#### RECORDS FOR THE TASK ####

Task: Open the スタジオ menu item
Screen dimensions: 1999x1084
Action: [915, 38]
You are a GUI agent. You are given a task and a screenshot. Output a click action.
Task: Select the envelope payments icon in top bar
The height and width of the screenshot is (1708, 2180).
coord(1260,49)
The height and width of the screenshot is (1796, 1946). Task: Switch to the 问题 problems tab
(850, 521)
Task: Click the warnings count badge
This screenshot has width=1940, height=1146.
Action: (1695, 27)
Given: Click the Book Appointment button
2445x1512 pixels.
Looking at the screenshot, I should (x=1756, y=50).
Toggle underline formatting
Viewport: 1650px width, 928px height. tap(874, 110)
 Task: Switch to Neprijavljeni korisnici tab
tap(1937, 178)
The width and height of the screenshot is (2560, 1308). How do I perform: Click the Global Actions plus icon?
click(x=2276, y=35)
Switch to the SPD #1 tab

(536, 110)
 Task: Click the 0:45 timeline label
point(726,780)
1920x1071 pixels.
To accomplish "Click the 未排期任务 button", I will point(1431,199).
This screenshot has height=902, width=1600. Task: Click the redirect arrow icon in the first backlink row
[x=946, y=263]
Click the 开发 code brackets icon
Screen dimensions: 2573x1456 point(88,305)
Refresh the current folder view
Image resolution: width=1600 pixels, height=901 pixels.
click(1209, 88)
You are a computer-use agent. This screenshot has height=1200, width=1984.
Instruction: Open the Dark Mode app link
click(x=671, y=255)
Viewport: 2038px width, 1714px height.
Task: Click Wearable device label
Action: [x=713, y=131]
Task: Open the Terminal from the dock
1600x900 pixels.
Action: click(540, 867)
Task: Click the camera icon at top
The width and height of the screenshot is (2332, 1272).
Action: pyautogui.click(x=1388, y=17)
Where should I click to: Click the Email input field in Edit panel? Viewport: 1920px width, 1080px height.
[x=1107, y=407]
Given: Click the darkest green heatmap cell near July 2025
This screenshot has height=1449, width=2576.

####

YOUR TASK: Take the entries above and copy out all lines with the string "button".

COMPLETED EXERCISE:
Given: Click the Book Appointment button
To accomplish "Click the 未排期任务 button", I will point(1431,199).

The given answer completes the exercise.